La prise de contrôle par des groupes armés de parties du territoire a eu lieu sous un pouvoir politique civil élu, à priori jouissant d’une légitimité démocratique, mais incapable de répondre à cette situation sécuritaire. Elle a été à la fois le prétexte mais aussi l’une des raisons fondamentales du premier coup d’Etat intervenu au Burkina Faso. On voit bien comment la situation sécuritaire créé de l’instabilité politique et dans le cas du Burkina Faso, amène au pouvoir un régime militaire. Ce régime estime être là pour confronter ces défis et être à même d’apporter une réponse sécuritaire efficace. Après le deuxième coup d’État, le message du régime du capitaine Ibrahim Traoré est clair : la priorité est la lutte contre le terrorisme, les moyens de l’État vont y être consacrés en priorité. La question est de savoir si cette stratégie produira des résultats. Je ne fais pas partie de ceux qui estiment que ces Etats n’ont pas besoin de renforcer leurs armées et leurs systèmes de sécurité de manière plus générale. Je pense que les Etats ont besoin d’avoir des capacités qui dissuadent quelque peu les groupes armés irréguliers, quels qu’ils soient. Le fait qu’il y ait eu un renforcement des effectifs et des achats d’armes ne pose pas de problème sur le principe. La question est de savoir s’il y a une stratégie au-delà des actions militaires contre les groupes armés. Et une approche militaire offensive qui ne distingue pas entre les éléments terroristes et les populations civiles des régions où opèrent les groupes pose un problème grave car ce n’est ni efficace, ni respectueux des droits humains et cela crée les conditions d’une fragilisation durable et profonde d’un pays comme le Burkina Faso. Je suis donc prudent et très réservé sur les choix qui sont faits par les autorités actuelles au Burkina Faso d’autant plus que ceux qui émettent des doutes et des critiques sont vite considérés comme étant des traîtres à la patrie. Au Burkina Faso comme ailleurs, je pense qu’il ne faut pas se priver d’une réflexion collective ouverte pour trouver les meilleures approches pour sortir progressivement d’une crise sécuritaire, politique, sociale et même morale profonde. La réponse militaire en fait partie mais elle ne saurait être « la solution ».

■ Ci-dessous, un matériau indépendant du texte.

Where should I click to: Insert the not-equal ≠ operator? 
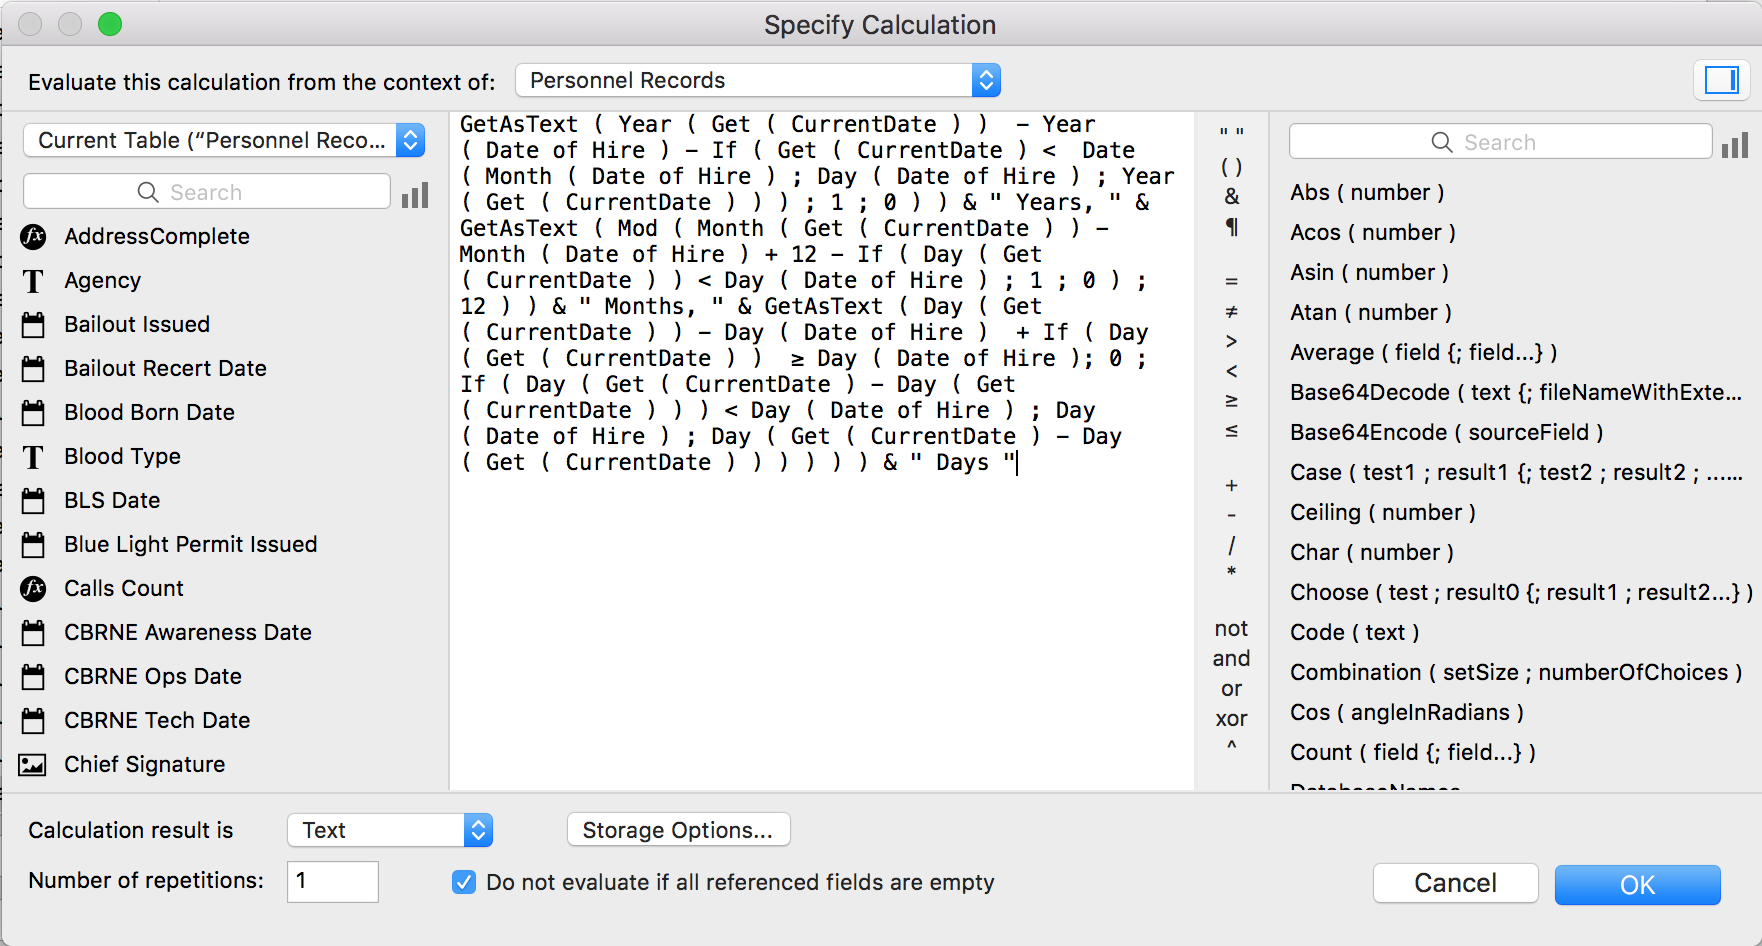click(x=1232, y=312)
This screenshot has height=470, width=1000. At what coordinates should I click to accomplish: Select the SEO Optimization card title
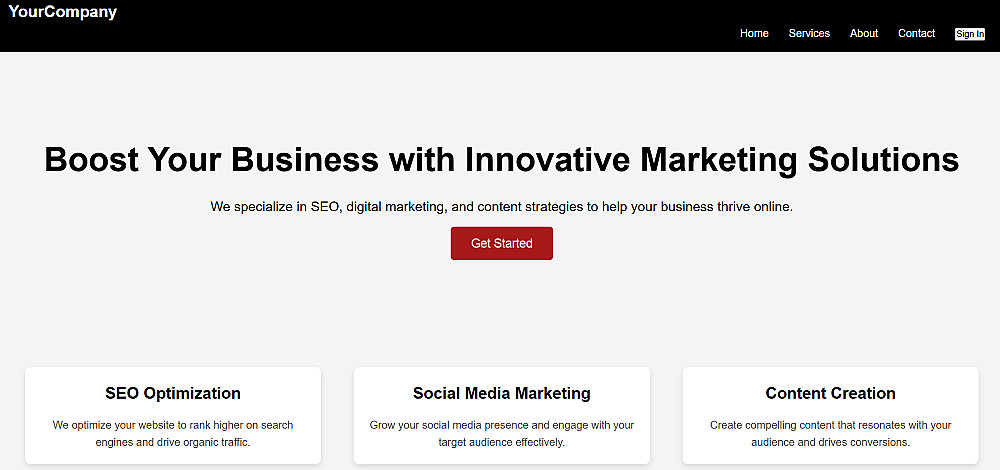pyautogui.click(x=173, y=393)
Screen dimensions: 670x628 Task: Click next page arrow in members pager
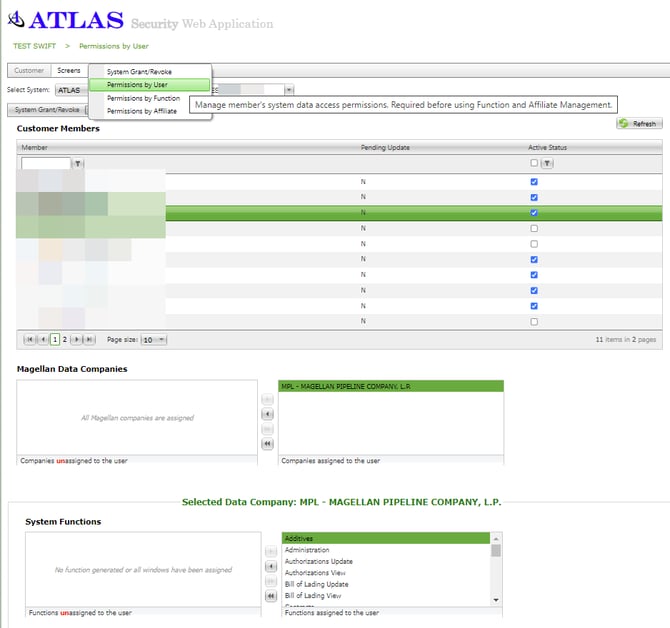tap(77, 340)
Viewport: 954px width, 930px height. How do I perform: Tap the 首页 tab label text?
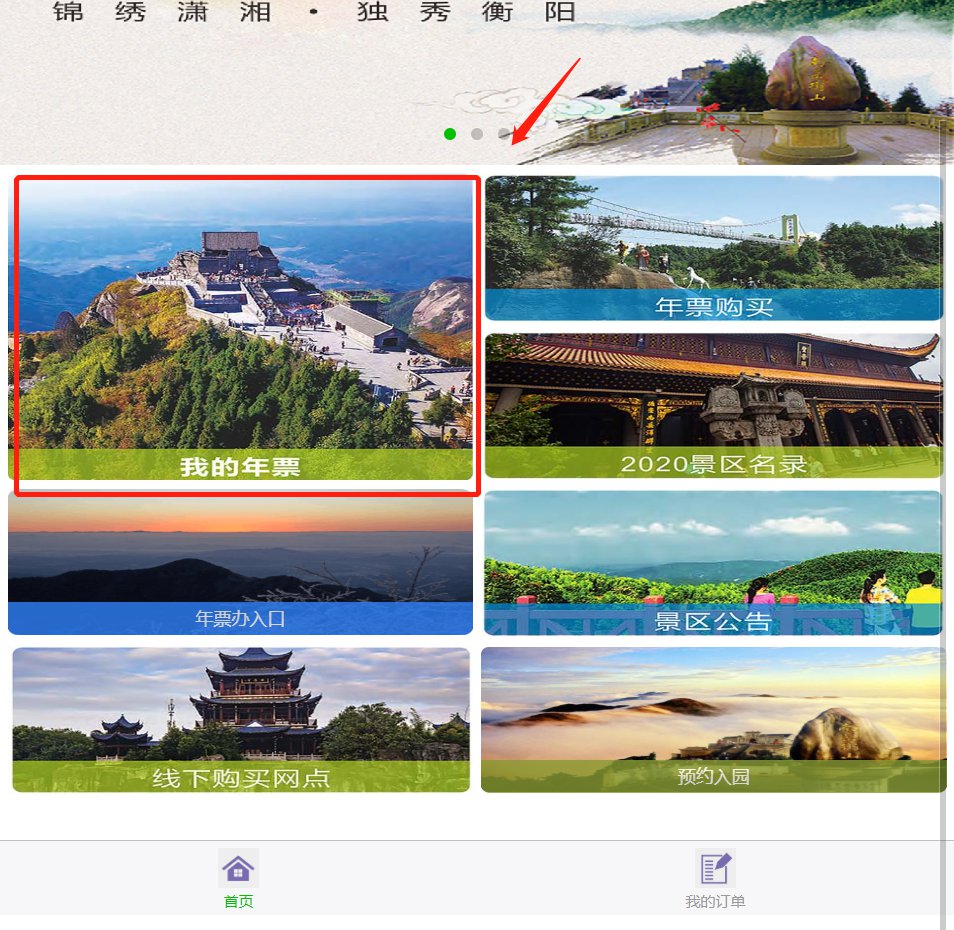click(x=238, y=901)
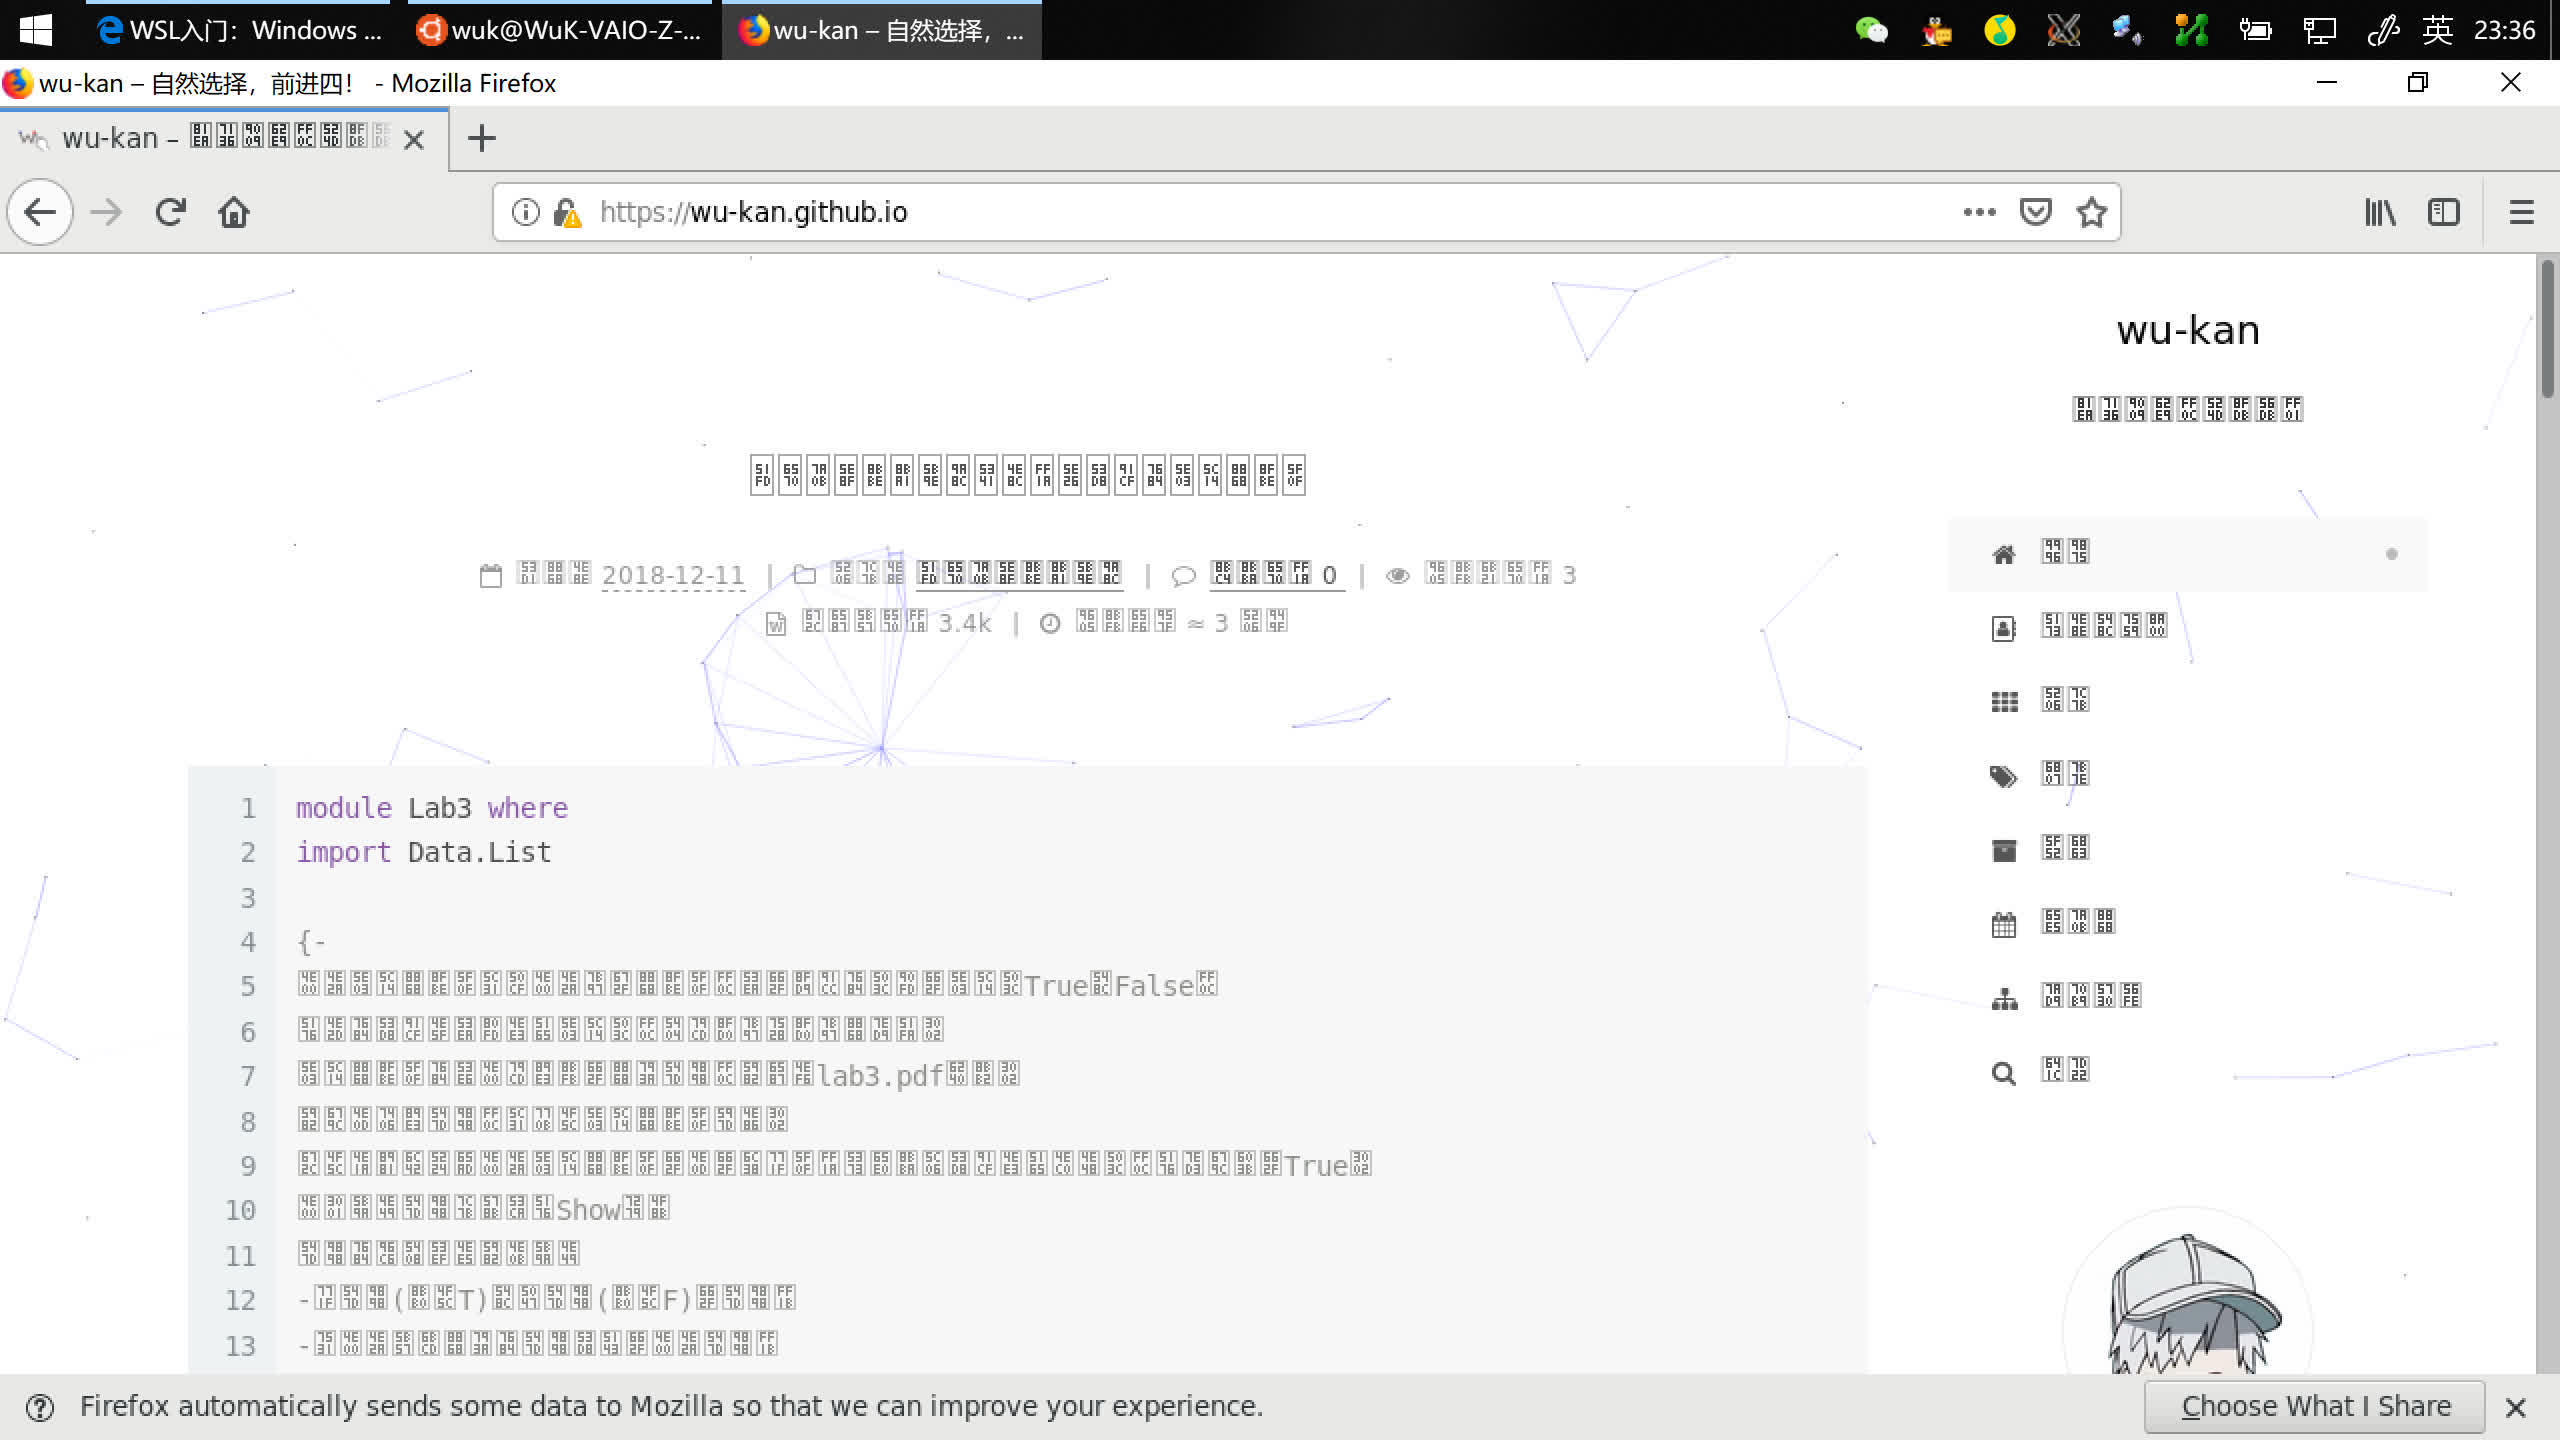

Kidal, 29 juillet 2013 – Vue aérienne de Kidal un jour après les élections. © MINUSMA, Blagoje Grujic

Alain Boinet : Dans le cadre du Mali, le pouvoir en place a demandé le départ de la force française Barkane puis celui de la mission des Nations Unies, ce qui n’est pas négligeable. Il vient de reprendre la ville de Kidal dont le contrôle lui avait échappé depuis une dizaine d’années, avec le concours du groupe russe Wagner. Est-ce un coup isolé ou un renversement de tendance ? Le colonel Assimi Goïta a dit « notre mission n’est pas achevée » et de son point de vue c’est une victoire d’avoir pris Kidal mais que va-t-il se passer après ? Les accords d’Alger existent-ils encore ?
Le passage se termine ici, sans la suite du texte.